Instructions:
**1.** In the text on water contaminants, how many people does dysentery kill each year?
**2.** From the text on water contaminants, quote everything between "More specifically, these" and "ponds, shallow wells).", inclusive.
**3.** Pick up the text on water contaminants and the illnesses they cause after its final sentence, and write what comes next.

*** Document excerpt ***

A water contaminant can be anything from physical, chemical, biological, or radiological.
Water will often have small level of contaminants, however, when those contaminants reach a certain level, that is when they can become harmful. Biological contaminants can range from bacteria, protozoa, viruses and parasites.
Although there are many different bacteria and other small organisms that are considered contaminants, those that are most harmful often come from human or animal fecal matter somehow making their way into the drinking water source.
What’s alarming is that if up to half of all travelers are getting traveler’s diarrhea alone (not including the other illnesses contaminated water can cause), how is so much fecal matter ending up in so many water sources?!
The general answer to that is usually poor/nonexistent water treatment systems.
More specifically, these contaminants can end up there from sewage overflow, polluted runoff from agriculture, storm water or floods, or when animals/humans leave droppings in or near surface water sources (i.e. streams, rivers, lakes, ponds, shallow wells).
This is why travelers are more persistently cautioned about drinking water in less industrialized regions. However, these contaminants can also appear in untreated water in industrialized regions if you are, for example, out tripping in the Canadian wilderness and have to live off of the land, the water sources you are going to encounter are certainly not running through a water treatment facility before you drink from them.
In either case, it’s important to run any water you may be consuming through your own filtering and testing system beforehand to avoid any unwanted surprises.
I’ve outlined what some of those unwanted surprises may look like below:
Traveler’s diarrhea is caused by a strain of E.Coli or other bacterial pathogens from fecal matter in a water source. Symptoms include nausea, vomiting, diarrhea, abdominal cramping, fever, and/or bloating.
Giardia (aka “beaver fever”) is caused by a parasite found in the feces of humans, beavers, muskrats and dogs. Symptoms include diarrhea, gas, malaise, abdominal cramps, and sometimes fever, headaches, chills and vomiting. Onset of giardia is usually 6-16 days after initial contact and symptoms can last up to one month.
Cryptosporidium is spread through a parasite found in cow feces. The symptoms are similar to those of giardia, but is most commonly known to cause watery diarrhea, abdominal cramps, headaches and nausea. Onset of cryptosporidium ranges widely from 2-25 days after infection and can last anywhere from 1-2 weeks, up to one month.
Dysentery can be life threatening, and is the cause of death for approximately 700,000 people per year; these victims are typically those who live in developing countries. It is caused by a parasitic amoeba from human feces. Symptoms can range from mild abdominal discomfort, to bloody diarrhea, fever, vomiting, intense stomach pain and sudden weight loss. Dysentery symptoms appear quickly – within 12-50 hours of infection.
Salmonella can be found in human or animal feces in drinking water, but also in undercooked poultry, eggs and other meat, or unpasteurized milk. Most common symptoms include fever, vomiting, diarrhea, abdominal cramps and fever and they can last for up to 7 days.

*** Dataset section ***

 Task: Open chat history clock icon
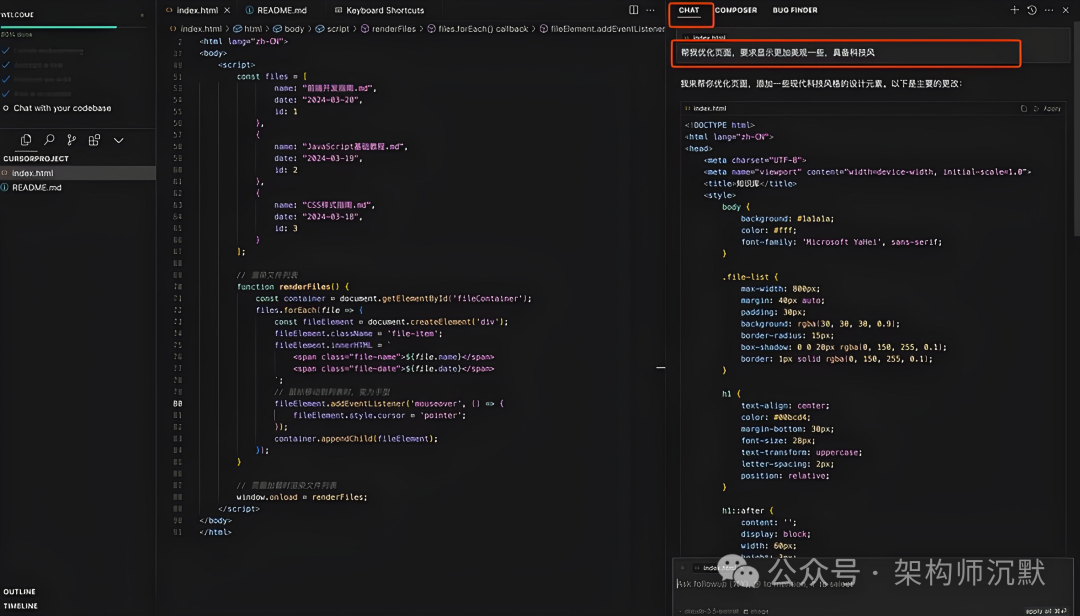(x=1032, y=10)
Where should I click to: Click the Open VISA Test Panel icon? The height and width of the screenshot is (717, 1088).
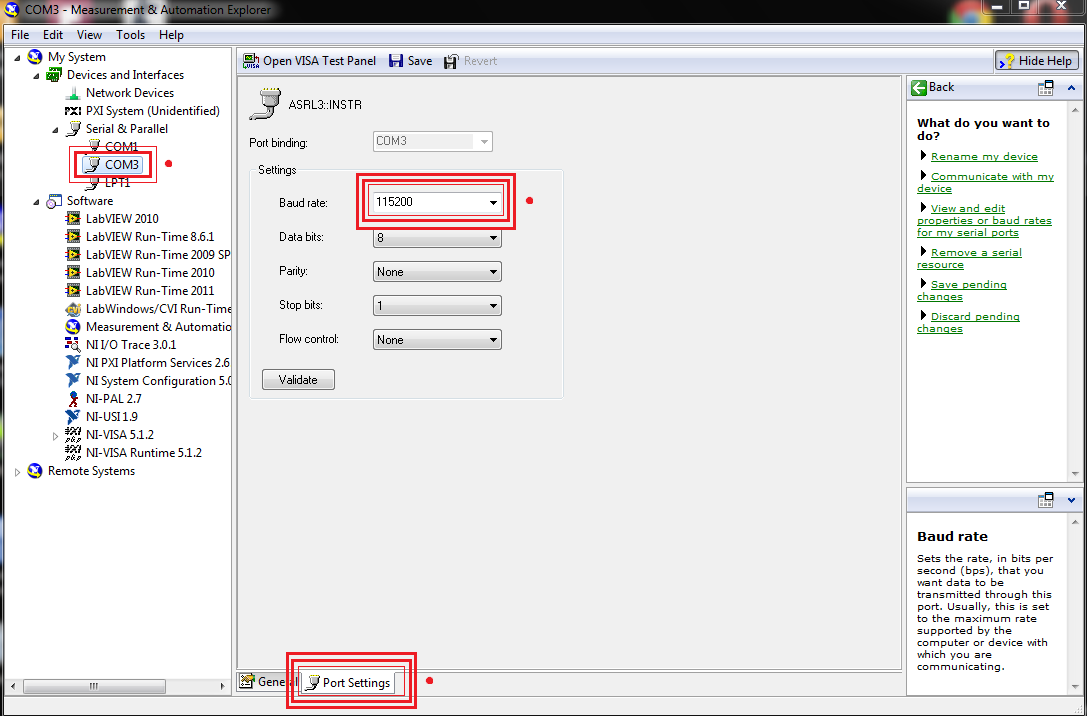pyautogui.click(x=251, y=61)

***

Responses to the exercise:
**1.** Approximately 700,000 people per year.

**2.**
More specifically, these contaminants can end up there from sewage overflow, polluted runoff from agriculture, storm water or floods, or when animals/humans leave droppings in or near surface water sources (i.e. streams, rivers, lakes, ponds, shallow wells).

**3.**
E.Coli, although most commonly known as coming from undercooked beef, can also be caused from drinking water polluted by sewage. It can cause severe abdominal cramps and bloody diarrhea and symptoms usually go away in 5-10 days.
Typhoid fever is still common in the developing world and can be life-threatening. It is caused by a bacteria called salmonella typhi that is carried in the feces of other people who are carrying the bacteria (carriers can be asymptomatic at times). Symptoms include a sustained high fever, weakness, stomach pains, headache, and sometimes a rash across the stomach.
Cholera is caused by vibrio cholerae, which is found in water contaminated with untreated sewage or improperly cooked fish. Symptoms include nausea, vomiting, diarrhea and dehydration. It is not common in industrialized countries.
Hepatitis A is spread through the feces of someone with the virus, for example, putting something in your mouth that has been contaminated with the stool of a person with the virus. This means that hepatitis A is more common in areas where personal hygiene is poor. Common symptoms include jaundice (yellowing of skin/eyes), dark urine, fatigue, nausea, vomiting, fever and abdominal pain. However, not everyone who is infected will develop symptoms.
Hepatitis E is spread similarly to hepatitis A through human feces contaminating drinking water. Symptoms include jaundice, loss of appetite, enlarged/tender liver, nausea, vomiting, abdominal pain, and fever but often don’t appear until 2-8 weeks after infection.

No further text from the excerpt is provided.